Several of the administration’s actions, however, have been unequivocal and unequivocally harmful. The president followed through on his campaign promise to take the United States out of the Trans-Pacific Partnership. The TPP would have made a relatively small economic difference—most of its members already have low trade barriers—but it was geopolitically important. The partnership, which did not include China, was a means of drawing America’s Asian allies closer together and of signaling US resolve and permanent engagement in Asia. China wasted no time in taking advantage of the diplomatic gift it was handed with the TPP’s demise. At January’s global forum in Davos, President Xi appeared as the spokesman for globalization and open trade. A few weeks later, China sent high-level officials to a meeting of the eleven remaining TPP members to discuss forming a new regional trade regime in which it, and not the US, would be a member. 

The administration’s reversal of measures to reduce greenhouse gas emissions created a similar opportunity for China. Whether or not the president decides to formally renounce the Paris climate accord, these steps will make it unlikely that the US will be able to meet its commitments under the agreement, moving the US from leader to outlier. Here, too, China immediately acted to reassert its own commitments and, by default, international leadership. 

The president’s policy choices, as revealed in the budget he submitted to Congress in mid-March, promise more of the same.
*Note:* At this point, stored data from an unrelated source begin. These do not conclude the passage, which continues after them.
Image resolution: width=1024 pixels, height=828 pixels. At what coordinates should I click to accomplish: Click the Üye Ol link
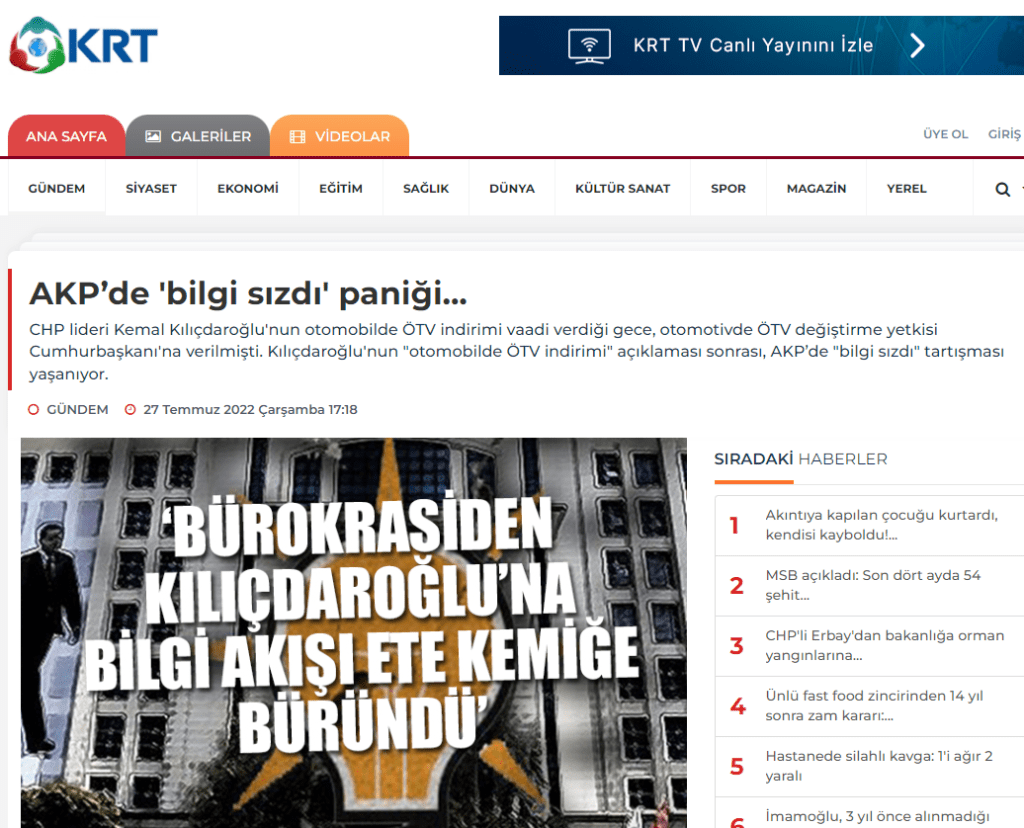tap(945, 134)
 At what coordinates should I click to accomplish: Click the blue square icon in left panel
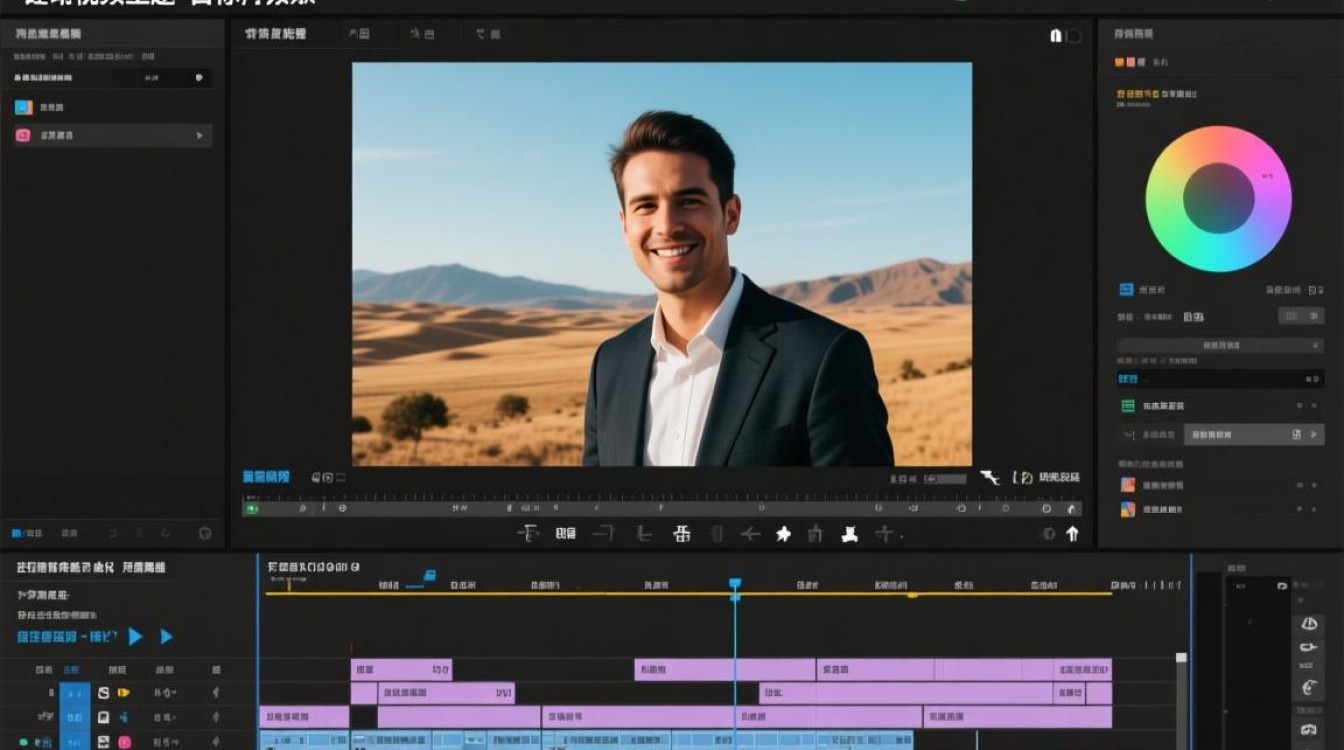pos(24,107)
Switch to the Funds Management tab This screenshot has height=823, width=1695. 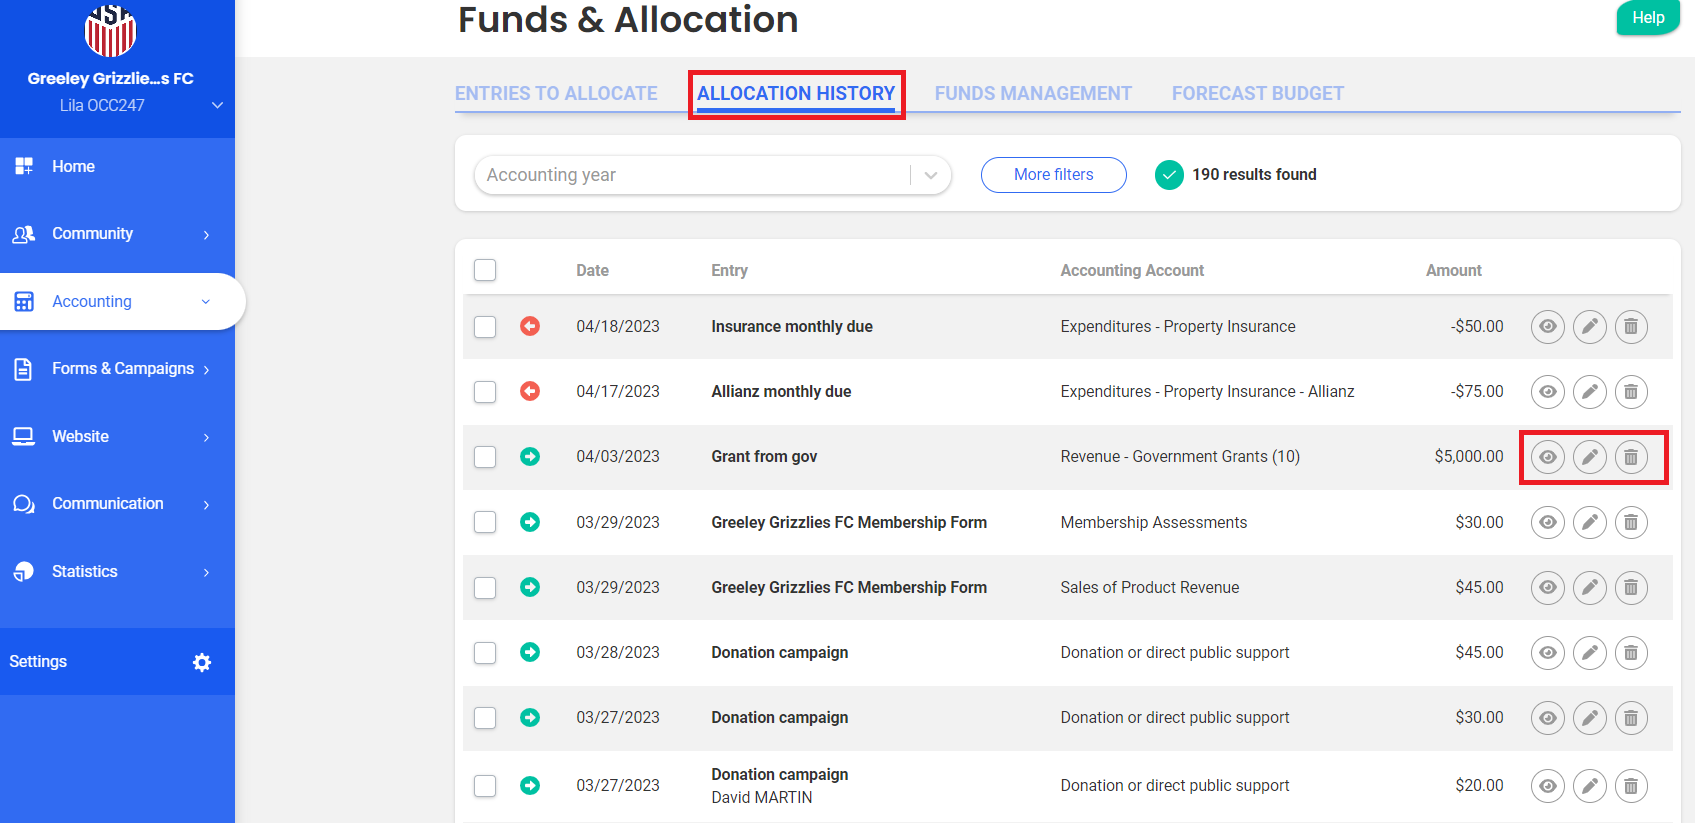click(x=1033, y=93)
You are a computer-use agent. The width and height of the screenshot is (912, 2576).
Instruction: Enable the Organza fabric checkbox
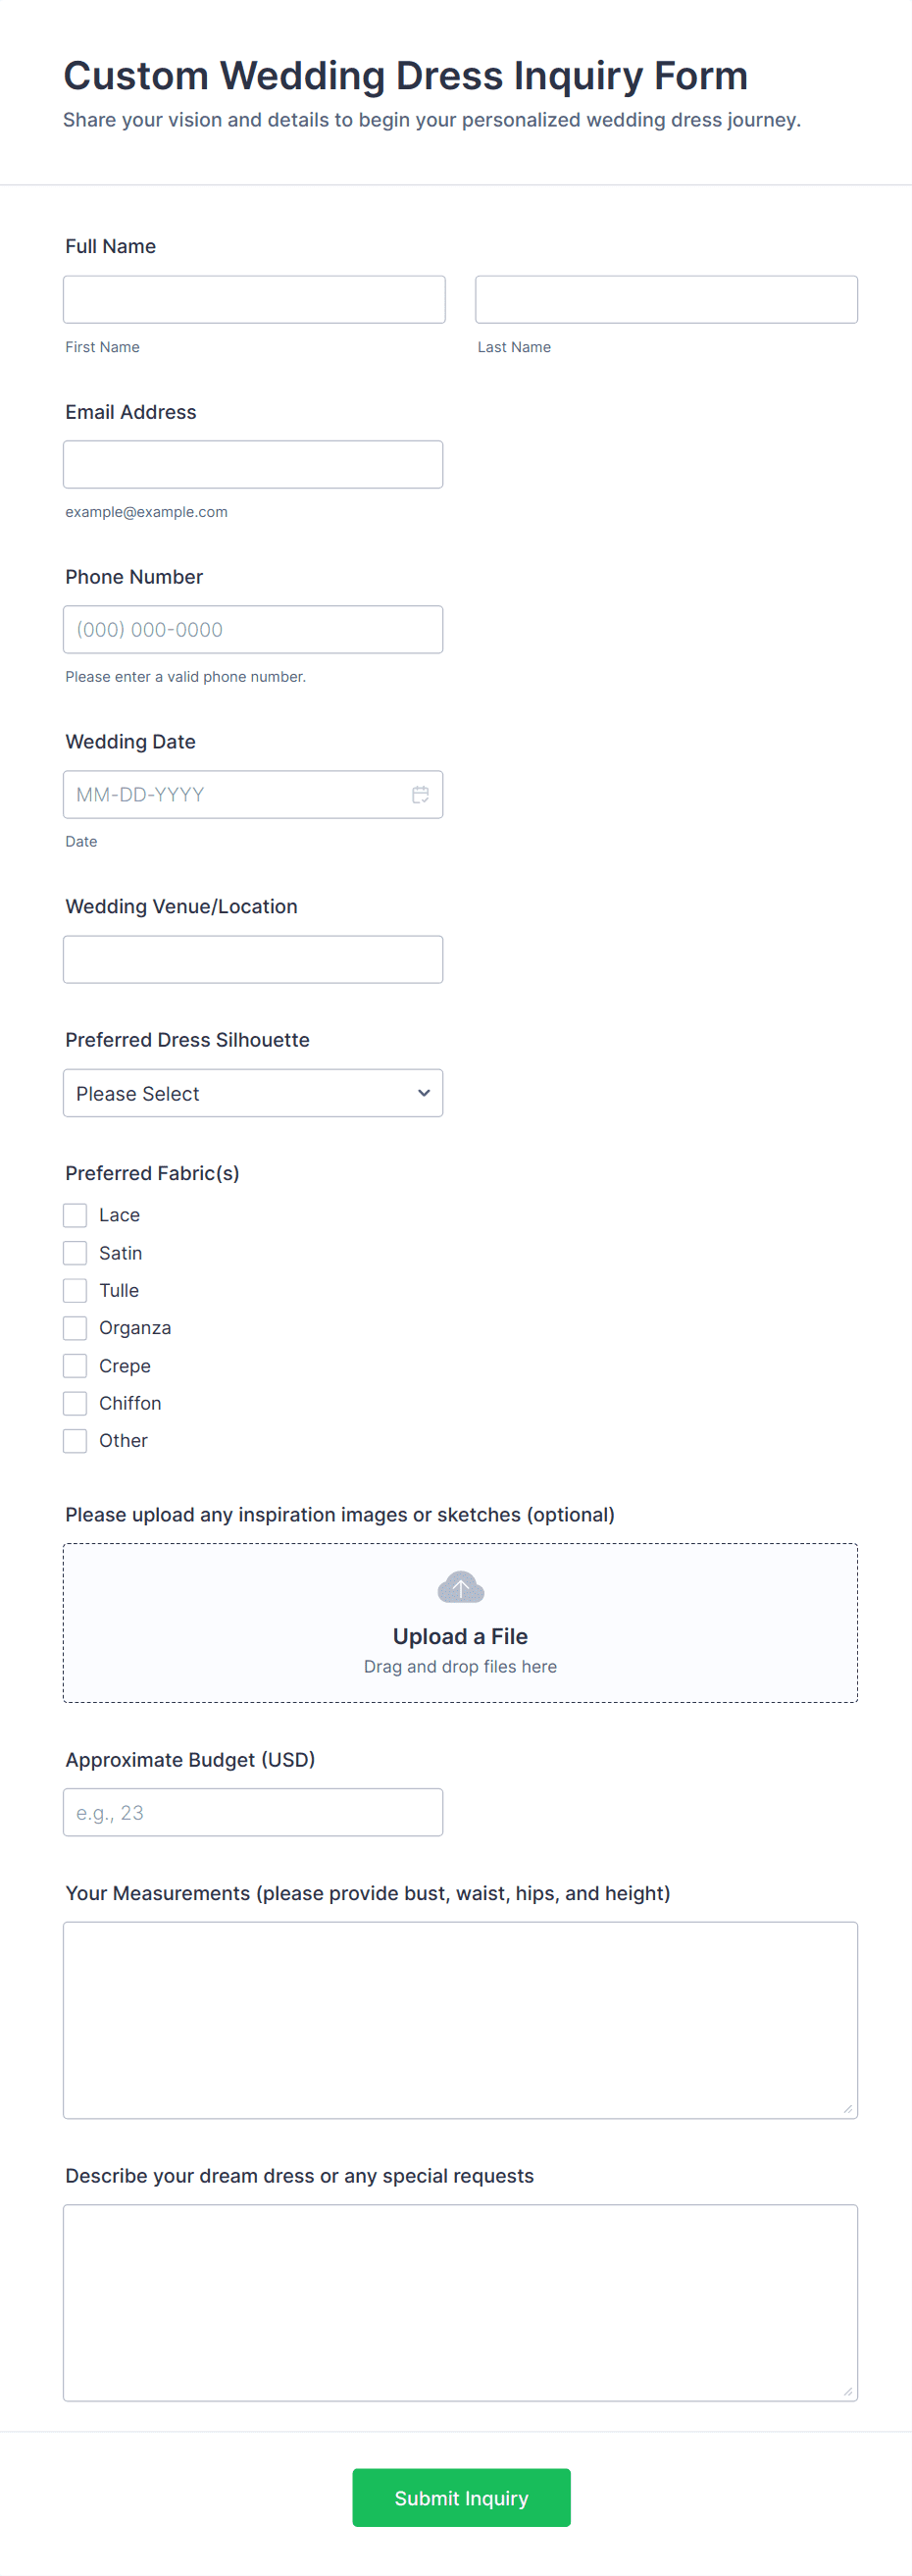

Draconian cuts to the State Department, to foreign aid, to most international institutions, and to the international programs of most domestic agencies suggest that Trump holds a dangerously one-dimensional view of what constitutes US security. 

Both Democrats and Republicans have underinvested in diplomacy relative to the military for decades, but both have generally recognized the immense value of the nation’s nonmilitary assets to securing the whole gamut of its interests. As General James Mattis, then the head of the US Central Command and now Trump’s defense secretary, famously put it in shorthand to a congressional panel in 2013, “If you don’t fund the State Department fully, then I need to buy more ammunition ultimately.” 

Never before has a president suggested handing over most of the currency of US global leadership to others, free of charge. China will not hesitate to seize every opportunity offered. A much diminished and less influential America, and consequently a much less secure Asia, would be the result.